▶ AUFGABEN
1. In welchem Jahr wurde laut dem Textauszug über die UN-Resolution zum israelischen Siedlungsbau zuletzt vor der neuen Resolution im UN-Sicherheitsrat ein solcher Beschluss versucht?
2. Führe den Textauszug über die UN-Resolution zum israelischen Siedlungsbau im Anschluss an seinen letzten Satz weiter.

▶ TEXTAUSZUG
━━━━━━

Zu den Vorgängen um die Resolution der UN zum israelischen Siedlungsbau in palästinensischen Gebieten und zu der Reaktion Israels, Teil 1/2

Claudia Schulmerich

Frankfurt am Main (Weltexpresso) - Seit letzten Freitagabend ist so allerhand passiert. Während sich gläubige Muslime zum Freitagsabendgebet in die Moschee begeben, gläubige Juden anfangen, sich auf den Schabbat vorzubereiten und gläubige Christen in Gedanken schon der Geburt ihres Heilands am folgenden Tag gedenken, wurde in New York die erste Resolution der UN seit 1979 gegen den Siedlungsbau der Israelis in besetzten palästinensischen Gebieten beschlossen.


Die UN dazu zu bringen, ihren Protest von 1979 auch durch Nachfolgebeschlüsse ernst zu nehmen -  die Besiedelung palästinensischen Landes (Westjordanland und  Ostjerusalem), oft unter Vertreibung und Landraub durch Israelis, wurde permanent durch neue Besiedelungen verschärft - wurde im UN-Sicherheitsrat immer wieder versucht. Das letzte Mal 2011. Wie zuvor scheiterte ein entsprechender Beschluß am Veto der USA, am Veto Barack Obamas. Diesmal nicht. In der neuen Resolution – die Kritik an den Gewalttaten  und Attentaten von Palästinensern einschließlich - heißt es, daß die expansiven Siedlungsbauten der Israelis verurteilt werden und gefordert wird, daß diese „sofort und vollständig eingestellt werden“. Diese Siedlungen seien ein Verstoß gegen internationales Recht, seien ein großes Hindernis für den Friedensprozeß in Nahost.

━━━━━━

▶ AUSGANGSMATERIAL
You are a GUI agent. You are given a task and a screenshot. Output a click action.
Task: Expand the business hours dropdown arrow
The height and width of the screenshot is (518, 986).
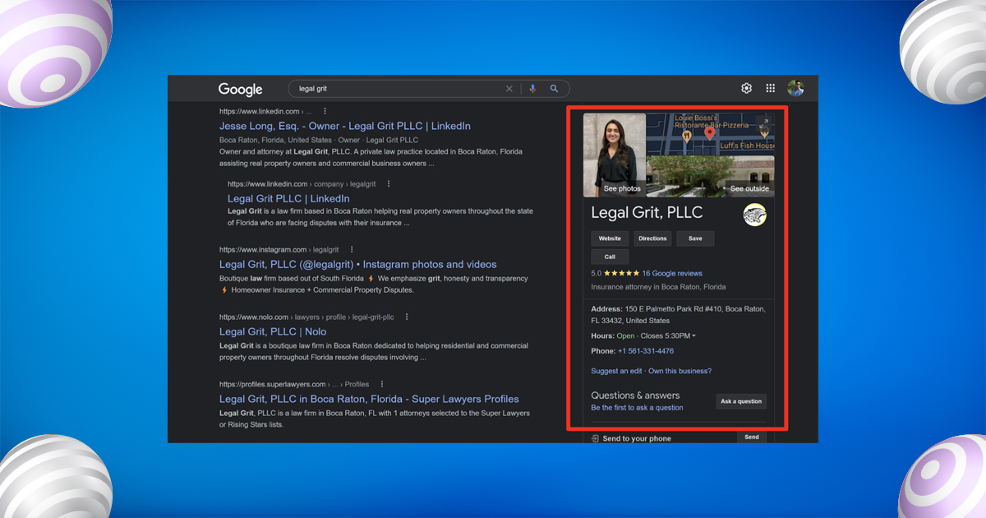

━━━━━━

▶ ERWARTETE LÖSUNGEN
1. Im Jahr 2011.

2.
Dazu ist zu sagen, daß die offizielle Politik Israels noch immer von der  Zwei-Staaten-Lösung spricht, also einem Staat Israel und einem Palästinenserstaat, was auch politische Absicht der UN ist. Hintergrund sind die beiden Palästinensergebiete: Westjordanland und Ostjerusalem.  Das Westjordanland wurde nach dem von Israel gewonnenen Sechstagekrieg 1967 nicht mehr freigegeben, Ostjerusalem im Jahr 1980 annektiert.

Heute wohnen rund 700 000  Israelis in 125 verschiedenen Siedlungen im Westjordanland und in Ostjerusalem. Nicht eingerechnet sind dabei zusätzliche 100 sogenannte wilde Siedlungen, die von der Netanjahu-Regierung ihre Legalisierung fordern. Nach der Oslo-Friedenskonferenz im September 1993 sollte ein Palästinenserstaat für die nächsten Jahre politisches Programm sein, stattdessen siedeln heute dreimal mehr Israelis in diesen palästinensischen Gebieten.  

Hintergrund: Am 13. September 1993 hatten in Washington die Außenminister Mahmud Abbas, Schimon Peres, Warren Christopher und Andrei Kosyrew in Anwesenheit von Yitzhak Rabin, Jassir Arafat und Bill Clinton die „Prinzipienerklärung über die vorübergehende Selbstverwaltung“ (auch Oslo I genannt) unterschrieben. Da sich beide Seiten das erstemal gegenseitig anerkannten, wurde der Friedensprozeß als erfolgreich eingeschätzt. Die PLO wurde als offizieller Vertreter der Palästinenser von den Israelis akzeptiert, die PLO ihrerseits versprach, alle Passagen  mit dem Ziel der Vernichtung Israels aus ihrer Charta zu streichen. Dies stellte einen Meilenstein im Friedensprozess dar. Eine autonome Regelung der palästinensischen Angelegenheiten in baldiger Zukunft wurde ebenfalls festgelegt. Eine Woche später wurde das  Abkommen von der Knesset ratifiziert.

Der Friedensprozeß in Nahost schien niemals so ernstgemeint und wahrscheinlich wie damals im Jahr 1993. Offiziell gilt also die Zwei-Staaten-Lösung bis heute, aber Israel tut nicht nur nichts dafür, sondern arbeitet sogar offen dagegen. Auf palästinensischer Seite gibt es ein Hin und Her, denn die damalige zuverlässige PLO-Gefolgschaft der Palästinenser gilt so nicht mehr.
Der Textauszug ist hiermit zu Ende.